Skip to content

Schema inference

At multiple stages in the lifecycle of a machine learning model, Cubonacci passes data from one method to another. To minimize configuration required by our users, whenever possible Cubonacci infers the structure of the data. This document gives more insights into the where, the why, and the how.

Where this happens

Feature data, target data, and prediction data are inferred at the different stages. Feature data and target data are inspected directly after creating a data snapshot. Prediction data is inferred after fully training a model.

Why this happens

Schemas of your data are important for Cubonacci. Automatically generating the structure for the Deployments that fits with your data makes managing and testing this easier. Validating the input structure and giving clear error messages makes this more maintainable. Instead of writing a lengthy configuration that describes this structure, Cubonacci takes care of this where possible.

--------------------------------

*Aim A:* Rewrite the paragraph of the schema inference page that begins "Schemas of your data" as a short bulleted list, keeping its main facts.

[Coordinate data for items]
--------------------------------

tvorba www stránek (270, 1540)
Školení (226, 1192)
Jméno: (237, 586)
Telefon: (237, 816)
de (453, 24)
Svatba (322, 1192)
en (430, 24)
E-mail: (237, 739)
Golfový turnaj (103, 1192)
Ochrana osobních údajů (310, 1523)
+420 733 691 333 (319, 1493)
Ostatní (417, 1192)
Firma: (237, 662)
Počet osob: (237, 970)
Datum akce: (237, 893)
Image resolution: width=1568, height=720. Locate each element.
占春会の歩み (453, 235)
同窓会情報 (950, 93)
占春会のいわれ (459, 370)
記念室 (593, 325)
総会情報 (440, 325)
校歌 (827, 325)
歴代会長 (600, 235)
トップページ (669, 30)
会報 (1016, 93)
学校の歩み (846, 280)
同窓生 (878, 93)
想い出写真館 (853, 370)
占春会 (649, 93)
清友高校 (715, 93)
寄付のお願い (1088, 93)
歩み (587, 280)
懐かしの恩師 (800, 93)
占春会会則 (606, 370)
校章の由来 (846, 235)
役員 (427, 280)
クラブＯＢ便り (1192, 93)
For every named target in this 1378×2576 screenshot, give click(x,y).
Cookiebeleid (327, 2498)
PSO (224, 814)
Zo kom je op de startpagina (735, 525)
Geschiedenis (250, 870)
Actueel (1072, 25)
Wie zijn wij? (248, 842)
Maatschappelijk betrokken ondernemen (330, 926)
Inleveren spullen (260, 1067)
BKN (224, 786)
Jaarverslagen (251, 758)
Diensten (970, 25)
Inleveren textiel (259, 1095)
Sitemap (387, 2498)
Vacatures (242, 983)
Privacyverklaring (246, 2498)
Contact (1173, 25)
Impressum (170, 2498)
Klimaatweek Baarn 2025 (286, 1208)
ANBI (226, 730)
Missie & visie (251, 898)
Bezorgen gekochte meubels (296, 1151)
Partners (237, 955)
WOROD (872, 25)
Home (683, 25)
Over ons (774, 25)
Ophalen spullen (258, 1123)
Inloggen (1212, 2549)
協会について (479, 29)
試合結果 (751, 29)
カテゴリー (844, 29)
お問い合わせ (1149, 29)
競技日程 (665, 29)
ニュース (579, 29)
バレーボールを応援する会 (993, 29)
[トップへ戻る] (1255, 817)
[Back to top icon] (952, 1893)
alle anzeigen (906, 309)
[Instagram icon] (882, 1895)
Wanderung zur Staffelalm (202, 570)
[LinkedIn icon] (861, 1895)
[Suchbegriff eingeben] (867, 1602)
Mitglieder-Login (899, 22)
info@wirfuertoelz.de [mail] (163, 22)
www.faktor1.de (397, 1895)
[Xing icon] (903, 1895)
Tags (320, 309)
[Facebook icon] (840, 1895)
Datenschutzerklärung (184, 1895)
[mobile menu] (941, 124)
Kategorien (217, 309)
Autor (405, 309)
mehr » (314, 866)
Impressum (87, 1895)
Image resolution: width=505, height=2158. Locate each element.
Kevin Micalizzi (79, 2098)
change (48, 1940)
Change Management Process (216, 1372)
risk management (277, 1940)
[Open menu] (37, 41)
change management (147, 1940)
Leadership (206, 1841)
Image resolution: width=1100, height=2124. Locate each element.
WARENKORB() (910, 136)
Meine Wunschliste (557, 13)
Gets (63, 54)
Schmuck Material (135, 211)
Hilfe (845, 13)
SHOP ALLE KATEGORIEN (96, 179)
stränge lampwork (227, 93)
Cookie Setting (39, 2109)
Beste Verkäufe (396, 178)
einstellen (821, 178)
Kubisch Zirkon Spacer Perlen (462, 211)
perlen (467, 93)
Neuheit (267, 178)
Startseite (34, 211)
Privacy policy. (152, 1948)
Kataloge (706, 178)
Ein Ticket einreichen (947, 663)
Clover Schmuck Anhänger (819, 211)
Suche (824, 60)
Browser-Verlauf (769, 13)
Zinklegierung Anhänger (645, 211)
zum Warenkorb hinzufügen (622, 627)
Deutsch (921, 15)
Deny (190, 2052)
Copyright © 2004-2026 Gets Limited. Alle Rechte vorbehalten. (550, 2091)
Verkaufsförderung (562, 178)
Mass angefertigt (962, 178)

--------------------------------

*Aim B:* In the listing, from its first line through the line with "同窓会情報 (950, 93)", switch "Locate" to "Find" and give back only those lines with everything else unchanged.

*Task result A:*
- Data schemas are important for Cubonacci.
- Automatically generating a Deployment structure that fits your data makes managing and testing easier.
- Validating the input structure and giving clear error messages makes this more maintainable.
- Where possible, Cubonacci handles this so you don't have to write a lengthy configuration describing the structure.

*Task result B:*
tvorba www stránek (270, 1540)
Školení (226, 1192)
Jméno: (237, 586)
Telefon: (237, 816)
de (453, 24)
Svatba (322, 1192)
en (430, 24)
E-mail: (237, 739)
Golfový turnaj (103, 1192)
Ochrana osobních údajů (310, 1523)
+420 733 691 333 (319, 1493)
Ostatní (417, 1192)
Firma: (237, 662)
Počet osob: (237, 970)
Datum akce: (237, 893)
Image resolution: width=1568, height=720. Find each element.
占春会の歩み (453, 235)
同窓会情報 (950, 93)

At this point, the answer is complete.